A few more tunes go by, and Feathericci is joined by his partner in crime Ben Wright, aka DJ Bacon. Bacon begins his set by mixing a Beck sample with an African vibe. People love music they've already heard, and I can feel the energy of the crowd escalating.
Bacon seamlessly blends his songs, never sticking with one for too long, but transitioning so smoothly it's hard to tell at which point one ends and another begins. Watching him is kind of funny; he's entirely focused but still has a sly smirk on his face. The beat slows, almost imperceptibly, and enters hip-hop territory while staying dancey and funky. It's cool to see a DJ have as much fun as the audience; I notice quiet moments between Bacon and the dancers, as if he's saying, "This shit is the shit, huh?!"
Cowgirl doesn't seem apt for electronic music, but Bacon loves it.
"The room is amazing," Bacon says. "You can feel the bass in the wood. Sure, it's been challenging because, left to my own devices, I'll spin nothing but glitchy, harder stuff. It's been challenging to find more poppy arrangements, but also exciting because I've learned so much."
Team Tuesday isn't just about dancing—it's an experience.
"Team Tuesday is the hub where people can come and have fun and find out about the more underground things we do," Feathericci says. "At the core is D Numbers [Feathericci and Bacon's math-rock band, which includes Brian Mayhall]. When we tour, we meet incredible acts and bring them to Santa Fe. We're working on bigger things all the time. Our slant is towards techno, but we'll always book anything that sounds good. I love rock 'n' roll."

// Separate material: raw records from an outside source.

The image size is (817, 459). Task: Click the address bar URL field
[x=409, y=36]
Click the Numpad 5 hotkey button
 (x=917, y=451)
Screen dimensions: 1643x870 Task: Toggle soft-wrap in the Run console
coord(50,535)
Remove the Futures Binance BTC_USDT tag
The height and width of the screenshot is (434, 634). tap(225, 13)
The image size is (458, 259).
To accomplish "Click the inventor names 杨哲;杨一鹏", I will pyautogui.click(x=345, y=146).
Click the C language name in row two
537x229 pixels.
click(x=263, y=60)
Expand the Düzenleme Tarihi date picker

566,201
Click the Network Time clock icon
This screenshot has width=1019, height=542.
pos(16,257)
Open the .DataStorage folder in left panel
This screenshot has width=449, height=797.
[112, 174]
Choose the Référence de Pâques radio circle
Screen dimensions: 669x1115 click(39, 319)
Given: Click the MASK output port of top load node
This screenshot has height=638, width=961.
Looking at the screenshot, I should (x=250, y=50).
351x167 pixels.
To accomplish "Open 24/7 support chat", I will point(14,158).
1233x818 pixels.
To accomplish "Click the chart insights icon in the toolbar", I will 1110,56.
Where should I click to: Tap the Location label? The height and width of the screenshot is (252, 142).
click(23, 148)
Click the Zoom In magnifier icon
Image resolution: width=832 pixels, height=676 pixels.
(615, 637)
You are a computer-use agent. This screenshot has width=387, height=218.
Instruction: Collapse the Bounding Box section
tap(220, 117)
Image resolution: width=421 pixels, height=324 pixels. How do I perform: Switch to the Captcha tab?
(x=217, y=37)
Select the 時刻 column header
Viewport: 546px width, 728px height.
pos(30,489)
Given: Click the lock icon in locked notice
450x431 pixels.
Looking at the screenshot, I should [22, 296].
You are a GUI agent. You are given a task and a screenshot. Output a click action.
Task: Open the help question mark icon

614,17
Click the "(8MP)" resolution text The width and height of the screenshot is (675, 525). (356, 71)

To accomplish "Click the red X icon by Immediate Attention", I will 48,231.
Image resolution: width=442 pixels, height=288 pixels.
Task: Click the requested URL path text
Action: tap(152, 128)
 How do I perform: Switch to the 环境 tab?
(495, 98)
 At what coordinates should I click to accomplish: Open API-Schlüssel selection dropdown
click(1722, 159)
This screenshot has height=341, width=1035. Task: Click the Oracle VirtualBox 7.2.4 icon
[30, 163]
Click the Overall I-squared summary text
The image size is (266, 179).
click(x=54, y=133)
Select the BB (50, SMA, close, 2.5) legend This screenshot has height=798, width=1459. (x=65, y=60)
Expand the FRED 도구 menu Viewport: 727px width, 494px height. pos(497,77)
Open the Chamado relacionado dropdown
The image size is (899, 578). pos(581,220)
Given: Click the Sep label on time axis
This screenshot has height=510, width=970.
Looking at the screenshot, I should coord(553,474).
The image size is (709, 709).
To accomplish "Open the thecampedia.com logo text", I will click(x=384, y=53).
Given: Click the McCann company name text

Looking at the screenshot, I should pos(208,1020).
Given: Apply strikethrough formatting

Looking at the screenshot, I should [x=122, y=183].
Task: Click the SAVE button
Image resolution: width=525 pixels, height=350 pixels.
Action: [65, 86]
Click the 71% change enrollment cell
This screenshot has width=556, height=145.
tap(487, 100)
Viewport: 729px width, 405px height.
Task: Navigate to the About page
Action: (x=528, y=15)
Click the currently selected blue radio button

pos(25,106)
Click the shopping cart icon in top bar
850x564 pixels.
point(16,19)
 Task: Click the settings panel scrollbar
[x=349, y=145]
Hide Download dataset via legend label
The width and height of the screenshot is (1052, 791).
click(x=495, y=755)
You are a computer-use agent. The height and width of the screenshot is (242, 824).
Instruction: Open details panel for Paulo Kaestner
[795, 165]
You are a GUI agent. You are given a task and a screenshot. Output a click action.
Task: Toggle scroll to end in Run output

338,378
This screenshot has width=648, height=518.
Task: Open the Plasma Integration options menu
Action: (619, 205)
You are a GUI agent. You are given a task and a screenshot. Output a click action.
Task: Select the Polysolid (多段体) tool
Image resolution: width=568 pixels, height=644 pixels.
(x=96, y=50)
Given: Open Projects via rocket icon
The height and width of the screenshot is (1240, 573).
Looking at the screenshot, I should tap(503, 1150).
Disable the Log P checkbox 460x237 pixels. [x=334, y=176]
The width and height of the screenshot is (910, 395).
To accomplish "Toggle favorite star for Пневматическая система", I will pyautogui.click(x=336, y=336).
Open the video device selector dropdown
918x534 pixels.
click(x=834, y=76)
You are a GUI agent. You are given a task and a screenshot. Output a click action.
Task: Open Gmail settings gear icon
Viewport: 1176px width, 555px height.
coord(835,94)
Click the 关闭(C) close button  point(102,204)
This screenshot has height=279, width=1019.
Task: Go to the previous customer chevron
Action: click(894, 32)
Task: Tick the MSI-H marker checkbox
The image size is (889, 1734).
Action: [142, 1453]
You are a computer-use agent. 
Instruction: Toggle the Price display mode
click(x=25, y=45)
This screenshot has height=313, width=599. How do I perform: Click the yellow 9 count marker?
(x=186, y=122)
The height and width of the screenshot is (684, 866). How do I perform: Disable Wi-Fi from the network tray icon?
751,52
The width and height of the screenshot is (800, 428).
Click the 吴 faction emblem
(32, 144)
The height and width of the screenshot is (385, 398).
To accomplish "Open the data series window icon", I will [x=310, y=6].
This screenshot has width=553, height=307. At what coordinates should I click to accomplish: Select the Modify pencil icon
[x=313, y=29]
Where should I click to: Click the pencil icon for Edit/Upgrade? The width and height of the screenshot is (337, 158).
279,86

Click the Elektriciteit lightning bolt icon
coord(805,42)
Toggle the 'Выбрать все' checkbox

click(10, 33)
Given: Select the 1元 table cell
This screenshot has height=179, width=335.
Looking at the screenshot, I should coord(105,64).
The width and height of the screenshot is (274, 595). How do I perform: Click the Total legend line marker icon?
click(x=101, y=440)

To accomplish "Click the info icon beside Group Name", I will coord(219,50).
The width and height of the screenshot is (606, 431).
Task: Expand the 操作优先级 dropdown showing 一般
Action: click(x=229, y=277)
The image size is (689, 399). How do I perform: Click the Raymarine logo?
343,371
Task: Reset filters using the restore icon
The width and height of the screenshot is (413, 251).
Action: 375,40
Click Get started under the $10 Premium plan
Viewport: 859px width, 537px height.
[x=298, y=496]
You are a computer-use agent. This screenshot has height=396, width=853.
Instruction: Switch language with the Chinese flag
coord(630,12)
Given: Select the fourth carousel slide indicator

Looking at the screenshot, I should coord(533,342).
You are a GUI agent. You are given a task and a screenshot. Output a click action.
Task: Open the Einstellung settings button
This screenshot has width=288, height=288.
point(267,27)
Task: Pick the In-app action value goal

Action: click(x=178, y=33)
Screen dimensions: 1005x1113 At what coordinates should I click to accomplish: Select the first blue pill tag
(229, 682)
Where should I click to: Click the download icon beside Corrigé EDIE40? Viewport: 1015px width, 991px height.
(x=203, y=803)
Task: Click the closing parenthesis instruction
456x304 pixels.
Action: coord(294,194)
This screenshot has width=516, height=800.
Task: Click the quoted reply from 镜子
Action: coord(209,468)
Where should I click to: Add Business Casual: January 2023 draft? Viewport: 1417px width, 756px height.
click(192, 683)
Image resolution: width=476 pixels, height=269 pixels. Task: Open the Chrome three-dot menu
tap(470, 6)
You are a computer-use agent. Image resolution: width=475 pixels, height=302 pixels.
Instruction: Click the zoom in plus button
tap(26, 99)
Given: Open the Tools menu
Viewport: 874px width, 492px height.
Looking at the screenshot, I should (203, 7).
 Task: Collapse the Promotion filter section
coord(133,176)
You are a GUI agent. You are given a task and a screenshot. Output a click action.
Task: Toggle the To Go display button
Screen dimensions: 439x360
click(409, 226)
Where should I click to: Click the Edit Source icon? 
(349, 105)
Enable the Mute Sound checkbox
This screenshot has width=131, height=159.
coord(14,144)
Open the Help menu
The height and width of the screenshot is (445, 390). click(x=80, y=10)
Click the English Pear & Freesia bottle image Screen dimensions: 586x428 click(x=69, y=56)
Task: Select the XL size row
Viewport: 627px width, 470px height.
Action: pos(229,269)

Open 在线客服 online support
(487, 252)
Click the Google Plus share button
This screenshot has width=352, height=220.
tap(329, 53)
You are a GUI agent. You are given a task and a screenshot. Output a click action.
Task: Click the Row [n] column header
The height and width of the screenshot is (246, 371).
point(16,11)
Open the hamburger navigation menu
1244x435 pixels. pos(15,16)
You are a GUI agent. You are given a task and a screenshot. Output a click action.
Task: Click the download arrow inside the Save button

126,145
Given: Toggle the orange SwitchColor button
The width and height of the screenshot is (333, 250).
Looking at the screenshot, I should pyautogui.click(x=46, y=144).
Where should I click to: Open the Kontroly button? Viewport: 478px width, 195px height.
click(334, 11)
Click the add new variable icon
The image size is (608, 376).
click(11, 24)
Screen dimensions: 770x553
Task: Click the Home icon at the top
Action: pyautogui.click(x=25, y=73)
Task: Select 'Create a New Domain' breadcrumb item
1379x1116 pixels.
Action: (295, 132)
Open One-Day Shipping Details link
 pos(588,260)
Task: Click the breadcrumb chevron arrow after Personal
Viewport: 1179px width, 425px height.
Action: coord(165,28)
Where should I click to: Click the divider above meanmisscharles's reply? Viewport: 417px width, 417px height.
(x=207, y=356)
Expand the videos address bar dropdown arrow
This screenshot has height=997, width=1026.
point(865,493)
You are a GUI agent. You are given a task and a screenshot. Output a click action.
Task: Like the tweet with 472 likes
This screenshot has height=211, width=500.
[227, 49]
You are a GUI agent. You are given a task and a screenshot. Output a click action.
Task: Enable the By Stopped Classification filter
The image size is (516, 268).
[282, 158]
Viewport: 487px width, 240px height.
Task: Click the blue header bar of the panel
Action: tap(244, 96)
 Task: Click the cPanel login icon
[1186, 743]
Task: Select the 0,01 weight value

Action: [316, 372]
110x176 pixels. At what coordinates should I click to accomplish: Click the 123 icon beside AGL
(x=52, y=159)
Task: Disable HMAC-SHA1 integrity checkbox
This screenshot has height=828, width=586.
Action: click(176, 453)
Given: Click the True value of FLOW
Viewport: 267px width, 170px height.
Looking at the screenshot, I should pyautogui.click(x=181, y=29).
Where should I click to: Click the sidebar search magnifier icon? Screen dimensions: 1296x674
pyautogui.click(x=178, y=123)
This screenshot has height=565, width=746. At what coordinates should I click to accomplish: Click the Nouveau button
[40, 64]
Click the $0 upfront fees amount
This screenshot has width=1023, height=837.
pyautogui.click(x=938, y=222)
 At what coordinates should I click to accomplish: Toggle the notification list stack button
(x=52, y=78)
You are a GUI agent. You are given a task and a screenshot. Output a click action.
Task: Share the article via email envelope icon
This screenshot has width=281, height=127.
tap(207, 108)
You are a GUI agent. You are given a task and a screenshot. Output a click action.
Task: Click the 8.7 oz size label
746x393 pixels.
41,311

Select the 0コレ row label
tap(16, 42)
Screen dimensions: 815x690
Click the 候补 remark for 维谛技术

Feathericci proves his love for rock 'n' roll on D Numbers' new album, Onda. More ambitious than the band's previous effort, Onda mixes live drums, guitar and bass with non-stop jaw-dropping electronics. Recorded at Stepbridge Studios last year, this layered and nuanced masterpiece expands on the core genres of rock and electronica to create a stunning body of work; it's a wholly experimental album that manages to stay true to its roots while it heads in new and exciting directions.
As the night draws to a close and the snow falls in earnest, guest DJ Toast takes to the decks to provide the dancers with some house jams. House gets on my nerves pretty fast, but the tracks Toast is spinning are a little more on the funky side. The crowd wanes along with my energy, and I head out into the cold. I remind myself that I'll have to come back to Team Tuesday because it's just plain super-cool.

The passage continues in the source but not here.